[Dataset entries]
Start of Block

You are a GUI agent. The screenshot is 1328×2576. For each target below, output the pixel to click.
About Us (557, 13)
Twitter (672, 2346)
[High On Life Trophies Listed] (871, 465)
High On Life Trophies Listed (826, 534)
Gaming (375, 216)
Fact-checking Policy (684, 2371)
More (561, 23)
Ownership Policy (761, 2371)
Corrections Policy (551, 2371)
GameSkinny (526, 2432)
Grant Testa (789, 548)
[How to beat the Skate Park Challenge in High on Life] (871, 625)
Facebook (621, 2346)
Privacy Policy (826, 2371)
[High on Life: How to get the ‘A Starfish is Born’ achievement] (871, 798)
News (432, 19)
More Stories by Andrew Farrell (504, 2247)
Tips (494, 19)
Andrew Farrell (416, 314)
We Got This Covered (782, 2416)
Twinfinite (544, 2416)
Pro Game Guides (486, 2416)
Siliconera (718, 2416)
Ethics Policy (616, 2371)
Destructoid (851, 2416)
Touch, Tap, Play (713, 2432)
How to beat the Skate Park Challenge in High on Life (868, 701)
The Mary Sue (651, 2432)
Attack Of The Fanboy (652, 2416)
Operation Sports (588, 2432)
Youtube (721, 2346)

End of Block

--- WORK TO BE COMPLETED ---
Every entry should be reproduced exactly, with no part omitted.

--- SOLUTION TO THIS EXERCISE ---
You are a GUI agent. The screenshot is 1328×2576. For each target below, output the pixel to click.
About Us (557, 13)
Twitter (672, 2346)
[High On Life Trophies Listed] (871, 465)
High On Life Trophies Listed (826, 534)
Gaming (375, 216)
Fact-checking Policy (684, 2371)
More (561, 23)
Ownership Policy (761, 2371)
Corrections Policy (551, 2371)
GameSkinny (526, 2432)
Grant Testa (789, 548)
[How to beat the Skate Park Challenge in High on Life] (871, 625)
Facebook (621, 2346)
Privacy Policy (826, 2371)
[High on Life: How to get the ‘A Starfish is Born’ achievement] (871, 798)
News (432, 19)
More Stories by Andrew Farrell (504, 2247)
Tips (494, 19)
Andrew Farrell (416, 314)
We Got This Covered (782, 2416)
Twinfinite (544, 2416)
Pro Game Guides (486, 2416)
Siliconera (718, 2416)
Ethics Policy (616, 2371)
Destructoid (851, 2416)
Touch, Tap, Play (713, 2432)
How to beat the Skate Park Challenge in High on Life (868, 701)
The Mary Sue (651, 2432)
Attack Of The Fanboy (652, 2416)
Operation Sports (588, 2432)
Youtube (721, 2346)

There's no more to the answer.